Text extract -
■ ■ ■

The Business Combination Agreement and the foregoing summary thereof have been included in this Current Report to provide investors and shareholders with information regarding its terms. It is not intended to provide any other factual information about ALCY, Pubco, Newco and the Company or any of their respective subsidiaries or affiliates. The representations, warranties and covenants contained in the Business Combination Agreement were made only for purposes of that agreement and as of specific dates, were solely for the benefit of the parties to the Business Combination Agreement, may be subject to limitations agreed upon by the contracting parties, including being qualified by disclosures not reflected in the Business Combination Agreement, were made for the purpose of allocating contractual risk between the parties to the Business Combination Agreement instead of establishing matters as facts, and may be subject to standards of materiality applicable to the contracting parties that differ from those applicable to investors or shareholders and reports and documents filed with the SEC. Investors and shareholders are not third party beneficiaries under the Business Combination Agreement and should not rely on the representations, warranties and covenants or any descriptions thereof as characterizations of the actual state of facts or condition of ALCY, Pubco, Newco, or the Company or any of their respective subsidiaries or affiliates. Moreover, information concerning the subject matter of the representations and warranties may change after the date of the Business Combination Agreement, which subsequent information may or may not be fully reflected in ALCY’s public disclosures.
The foregoing summary of the Business Combination Agreement does not purport to be complete and is qualified in its entirety by reference to the actual Business Combination Agreement, which is filed as Exhibit 2.1 hereto, and which is incorporated by reference herein.
Additional Agreements Executed at the Signing of the Business Combination Agreement
Support and Non-Redemption Agreement
In connection with the Business Combination Agreement, ALCY, Pubco, certain shareholders of ALCY (“ALCY Securityholders”), the Company and the directors and officers of ALCY entered into a support and non-redemption agreement (the “Support and Non-Redemption Agreement”) providing that, among other things, (a) ALCY Securityholders and the respective directors and officers of each of ALCY and Pubco will vote their equity securities of ALCY in favor of the Parent Proposals (as defined in the Business Combination Agreement), (b) ALCY Securityholders will not exercise their Redemption Rights (as defined in the Business Combination Agreement) and (c) ALCY Securityholders will waive any adjustment to the conversion ratio set forth in the Parent Organizational Documents (as defined in the Business Combination Agreement).

■ ■ ■

Records for this exercise -

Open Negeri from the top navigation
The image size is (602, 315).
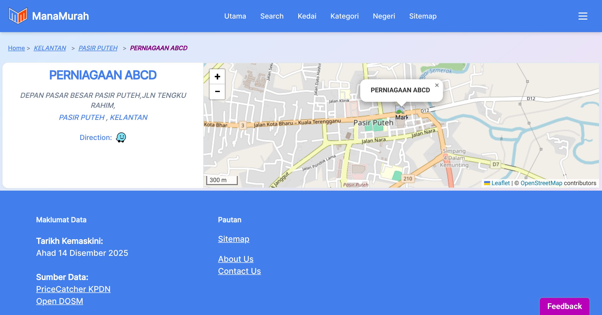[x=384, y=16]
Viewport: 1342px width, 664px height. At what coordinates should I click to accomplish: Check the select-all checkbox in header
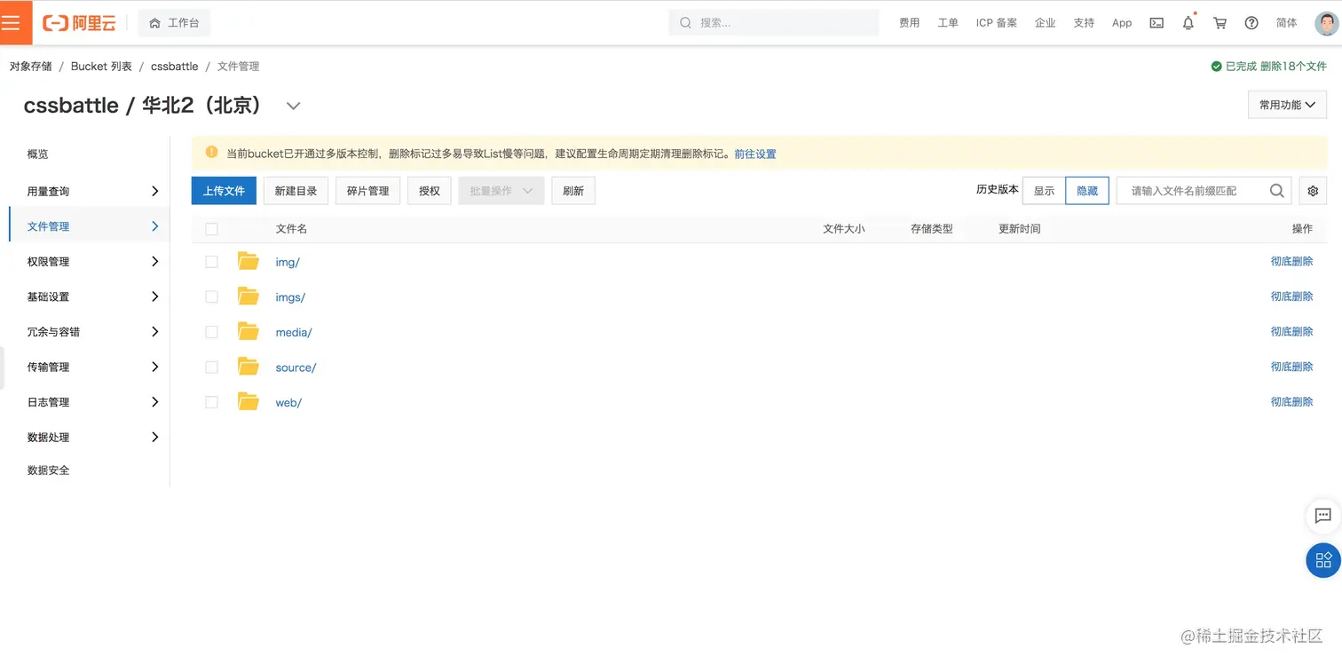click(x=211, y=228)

■ ■ ■

Exercise instructions -
(1) According to the filing excerpt, which exhibit contains the Business Combination Agreement?
(2) Revise the two entries in Block 1 by changing "top navigation" to "main menu" and leaving everything else the same. Omit the pictures from your answer.

Answers in order -
(1) Exhibit 2.1

(2)
Open Negeri from the main menu
The image size is (602, 315).
[x=384, y=16]
Viewport: 1342px width, 664px height. At what coordinates should I click to accomplish: Check the select-all checkbox in header
click(x=211, y=228)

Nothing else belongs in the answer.